- Amid a turbulent few months at Peloton, Barry McCarthy replaced John Foley as CEO this month.
- McCarthy broke down the key difference between his leadership style and Foley’s in a New York Times interview on Saturday.
- “I love John’s strengths, but I’m running the company,” McCarthy said.
Peloton’s new CEO wants employees to know he views the company as a sports team rather than a family, unlike his predecessor, John Foley.
In an interview with The New York Times’ DealBook on Saturday, Peloton’s newly appointed CEO Barry McCarthy spelled out the differences between his management style and that of Foley’s. McCarthy replaced Foley earlier month after the founder and former chief executive stepped down from the role he had held during the entirety of Peloton’s decade-long existence.
“John and I don’t always agree,” McCarthy said. “He announces to the team at our all-hands … that we’re a family. And I say you’ll never hear me say we’re a family.”
McCarthy continued: “We’re a sports team, and we’re trying to win the Super Bowl. And so we’re going to put the best players on the field we can. And if you go down the field, and we throw you the ball, and you drop it a bunch, we’re going to cut you. Because everybody else who’s trying hard to win the game deserves to have the best players on the field. And if you’re a good player, you’re going to love being on this team.”
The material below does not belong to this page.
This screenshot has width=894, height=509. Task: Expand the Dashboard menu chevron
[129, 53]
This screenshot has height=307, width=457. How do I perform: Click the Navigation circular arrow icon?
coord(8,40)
Alongside Foley’s departure as CEO, Peloton also announced the layoffs of 2,800 employees, roughly 20% of its corporate workforce. The terminations are part of cost-cutting measures expected to deliver at least $800 million in savings per year as the company faces falling demand for its connected-fitness products.
McCarthy also said in the DealBook interview that Peloton had “spent money on things that they shouldn’t have.”
“I love John’s strengths, but I’m running the company,” McCarthy said.